> _The input_

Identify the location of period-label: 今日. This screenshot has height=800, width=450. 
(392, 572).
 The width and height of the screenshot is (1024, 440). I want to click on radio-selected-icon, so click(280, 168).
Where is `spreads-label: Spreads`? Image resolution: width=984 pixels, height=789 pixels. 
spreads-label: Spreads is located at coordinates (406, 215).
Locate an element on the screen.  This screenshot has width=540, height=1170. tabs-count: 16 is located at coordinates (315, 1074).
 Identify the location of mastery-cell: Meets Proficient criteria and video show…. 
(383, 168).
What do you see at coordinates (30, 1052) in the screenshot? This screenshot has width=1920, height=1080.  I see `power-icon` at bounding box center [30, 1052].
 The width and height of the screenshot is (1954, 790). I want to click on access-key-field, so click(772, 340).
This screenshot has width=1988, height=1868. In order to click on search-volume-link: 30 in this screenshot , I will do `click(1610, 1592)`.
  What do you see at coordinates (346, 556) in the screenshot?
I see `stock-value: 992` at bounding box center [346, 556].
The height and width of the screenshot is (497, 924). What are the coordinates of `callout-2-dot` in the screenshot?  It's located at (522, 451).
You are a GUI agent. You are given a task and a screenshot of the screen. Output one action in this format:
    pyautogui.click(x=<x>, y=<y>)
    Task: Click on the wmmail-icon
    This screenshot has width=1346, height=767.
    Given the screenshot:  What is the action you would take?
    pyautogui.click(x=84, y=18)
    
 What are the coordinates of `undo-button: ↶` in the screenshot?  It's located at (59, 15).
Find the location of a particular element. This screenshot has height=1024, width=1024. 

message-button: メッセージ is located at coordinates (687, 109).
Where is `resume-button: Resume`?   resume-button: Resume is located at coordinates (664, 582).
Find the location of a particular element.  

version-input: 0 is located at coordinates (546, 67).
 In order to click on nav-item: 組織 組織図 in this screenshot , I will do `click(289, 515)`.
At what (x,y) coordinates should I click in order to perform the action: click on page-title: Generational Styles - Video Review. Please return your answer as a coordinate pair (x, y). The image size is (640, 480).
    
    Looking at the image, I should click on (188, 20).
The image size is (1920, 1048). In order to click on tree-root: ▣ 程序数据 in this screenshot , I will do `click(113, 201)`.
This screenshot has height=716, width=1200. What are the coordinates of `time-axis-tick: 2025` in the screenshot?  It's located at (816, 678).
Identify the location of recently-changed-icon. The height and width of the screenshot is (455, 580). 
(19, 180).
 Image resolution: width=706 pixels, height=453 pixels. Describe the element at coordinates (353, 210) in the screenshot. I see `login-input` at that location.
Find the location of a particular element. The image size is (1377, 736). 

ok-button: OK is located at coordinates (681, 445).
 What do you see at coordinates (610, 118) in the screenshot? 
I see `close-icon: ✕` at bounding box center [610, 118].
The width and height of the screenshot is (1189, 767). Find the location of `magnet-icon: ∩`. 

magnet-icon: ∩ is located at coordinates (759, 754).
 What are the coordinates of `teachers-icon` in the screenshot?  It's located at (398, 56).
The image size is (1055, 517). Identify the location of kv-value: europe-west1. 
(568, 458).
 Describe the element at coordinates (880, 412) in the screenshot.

> _What to work on_
Reproduce the entire listing above line for line, with no changes to wording, spacing, or punctuation.

> _Task result_
Identify the location of period-label: 今日. This screenshot has height=800, width=450. 
(392, 572).
 The width and height of the screenshot is (1024, 440). I want to click on radio-selected-icon, so click(280, 168).
Where is `spreads-label: Spreads`? Image resolution: width=984 pixels, height=789 pixels. 
spreads-label: Spreads is located at coordinates (406, 215).
Locate an element on the screen.  This screenshot has width=540, height=1170. tabs-count: 16 is located at coordinates (315, 1074).
 Identify the location of mastery-cell: Meets Proficient criteria and video show…. 
(383, 168).
What do you see at coordinates (30, 1052) in the screenshot? This screenshot has width=1920, height=1080.  I see `power-icon` at bounding box center [30, 1052].
 The width and height of the screenshot is (1954, 790). I want to click on access-key-field, so click(772, 340).
This screenshot has width=1988, height=1868. In order to click on search-volume-link: 30 in this screenshot , I will do `click(1610, 1592)`.
  What do you see at coordinates (346, 556) in the screenshot?
I see `stock-value: 992` at bounding box center [346, 556].
The height and width of the screenshot is (497, 924). What are the coordinates of `callout-2-dot` in the screenshot?  It's located at (522, 451).
You are a GUI agent. You are given a task and a screenshot of the screen. Output one action in this format:
    pyautogui.click(x=<x>, y=<y>)
    Task: Click on the wmmail-icon
    This screenshot has width=1346, height=767.
    Given the screenshot:  What is the action you would take?
    pyautogui.click(x=84, y=18)
    
 What are the coordinates of `undo-button: ↶` in the screenshot?  It's located at (59, 15).
Find the location of a particular element. This screenshot has height=1024, width=1024. 

message-button: メッセージ is located at coordinates (687, 109).
Where is `resume-button: Resume`?   resume-button: Resume is located at coordinates (664, 582).
Find the location of a particular element.  

version-input: 0 is located at coordinates (546, 67).
 In order to click on nav-item: 組織 組織図 in this screenshot , I will do `click(289, 515)`.
At what (x,y) coordinates should I click in order to perform the action: click on page-title: Generational Styles - Video Review. Please return your answer as a coordinate pair (x, y). The image size is (640, 480).
    
    Looking at the image, I should click on (188, 20).
The image size is (1920, 1048). In order to click on tree-root: ▣ 程序数据 in this screenshot , I will do `click(113, 201)`.
This screenshot has height=716, width=1200. What are the coordinates of `time-axis-tick: 2025` in the screenshot?  It's located at (816, 678).
Identify the location of recently-changed-icon. The height and width of the screenshot is (455, 580). 
(19, 180).
 Image resolution: width=706 pixels, height=453 pixels. Describe the element at coordinates (353, 210) in the screenshot. I see `login-input` at that location.
Find the location of a particular element. The image size is (1377, 736). 

ok-button: OK is located at coordinates (681, 445).
 What do you see at coordinates (610, 118) in the screenshot? 
I see `close-icon: ✕` at bounding box center [610, 118].
The width and height of the screenshot is (1189, 767). Find the location of `magnet-icon: ∩`. 

magnet-icon: ∩ is located at coordinates (759, 754).
 What are the coordinates of `teachers-icon` in the screenshot?  It's located at (398, 56).
The image size is (1055, 517). Identify the location of kv-value: europe-west1. 
(568, 458).
 Describe the element at coordinates (880, 412) in the screenshot.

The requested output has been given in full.